→ **Verilen Metin**:
◇ ◇ ◇ ◇ ◇

Yargıtay Kararı 22. Hukuk Dairesi 2013/10460 E. 2014/10221 K. 29.04.2014 T.

YARGITAY KARARI
DAİRE : 22. Hukuk Dairesi
ESAS NO : 2013/10460
KARAR NO : 2014/10221
KARAR TARİHİ : 29.04.2014

MAHKEMESİ : Tavşanlı 1. Asliye Hukuk Mahkemesi
TARİHİ : 18/04/2013
NUMARASI : 2009/368-2013/950

Y A R G I T A Y K A R A R I

Davacı İsteminin Özeti:
Davacı vekili, davacının 01.09.1999 tarihinde davalıya ait işyerinde çalışmaya başladığını, davalı şirketin ekonomik sorun yaşaması sebebi ile 2009 yılı Şubat ayından itibaren davacının beş ay süre ile ücretlerini alamadığını, rahatsızlığı sebebiyle davacının 06.06.2009 tarihinde ameliyat olduğunu, istirahat süresi sonunda 07.07.2009 tarihinde işe başlatılmadığını, davacının işçilik alacaklarının ödenmemesi sebebi ile 30.07.2009 tarihinde bir ihtarname ile davalı işverenden istediğini, bunun üzerine davalının l0.08.2009 tarihli ihtarname ile davacının işbaşı yapmasını istediğini, davacının 19.08.2009 ve 20.08.2009 tarihlerinde işyerine gittiğini, ancak işyerinin kapalı olması sebebi ile işbaşı yapamadığını ileri sürerek, ihbar ve kıdem tazminatı ile fazla çalışma ücreti, hafta tatili ücreti, ulusal bayram ve genel tatil ücreti, ödenmeyen ücret alacakları istemiştir.

◇ ◇ ◇ ◇ ◇

→ **Veri Kümesinden Alıntı**:
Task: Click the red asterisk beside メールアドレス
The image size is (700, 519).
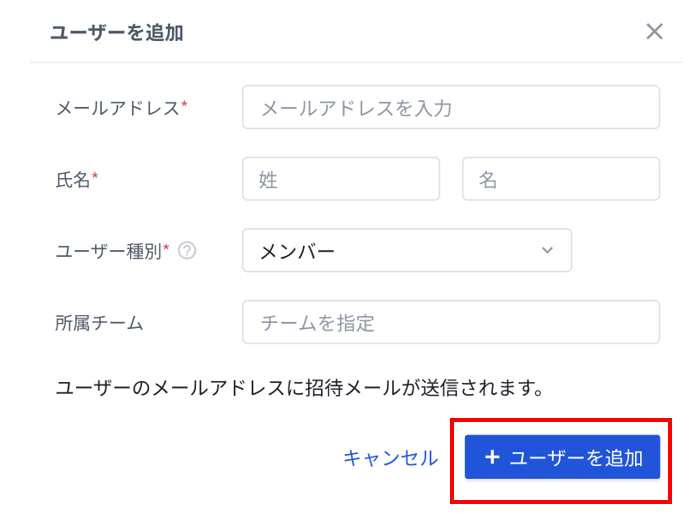Action: 184,104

◇ ◇ ◇ ◇ ◇

→ **İstenenler**:
a) Yargıtay kararına göre davacı, davalıya ait işyerinde hangi tarihte çalışmaya başlamıştır?
b) Yargıtay kararının metnini, son cümlesinden sonra gelecek biçimde sürdürün.

→ **Görevlere Göre Yanıtlar**:
a) 01.09.1999 tarihinde.

b)
Davalı Cevabının Özeti:
Davalı işveren vekili, davanın reddine karar verilmesi gerektiğini savunmuş, aynı mahkemenin 2012-119 esas, 2012/100 karar sayılı dava dosyasında açtığı karşı dava ile davacı işçinin uhdesine geçirdiğini iddia ettiği şirkete ait paraların kanuni faiziyle birlikte tahsiline karar verilmesini istemiştir.
Mahkeme Kararının Özeti:
Mahkemece, toplanan kanıtlar ve bilirkişi raporuna dayanılarak, davacı işçinin davasının kısmen kabulüne, davalı işverenin açtığı birleştirilen davanın ise ispat edilemediği gerekçesi ile reddine karar verilmiştir.
Temyiz:
Kararı davalı işveren temyiz etmiştir.
Gerekçe:
1-Dosyadaki yazılara toplanan delillerle kararın dayandığı kanuni gerektirici sebeplere ve özellikle ıslah dilekçesine karşı davalı işverenin süresinde yaptığı zamanaşımı define yönelik ek bilirkişi raporu alınmamış ise de, mahkemece fazla çalışma ücreti ile ulusal bayram ve genel tatil ücreti alacaklarının zamanaşımına uğrayan miktarlarının re’sen hesaplanarak, hükümde dikkate alınmasına göre, davalının aşağıdaki bendin kapsamı dışındaki diğer temyiz itirazları yerinde görülmemiştir.
2-İşçi ücretlerinin ödenmesi konusunda taraflar arasında uyuşmazlık bulunmaktadır.
4857 sayılı İş Kanunu’nun 37. maddesine göre, işçiye ücretinin elden ya da banka kanalıyla ödenmesi durumunda, ücret hesabını gösteren imzalı ve işyerinin özel işaretini taşıyan “ücret hesap pusulası” verilmesi zorunludur.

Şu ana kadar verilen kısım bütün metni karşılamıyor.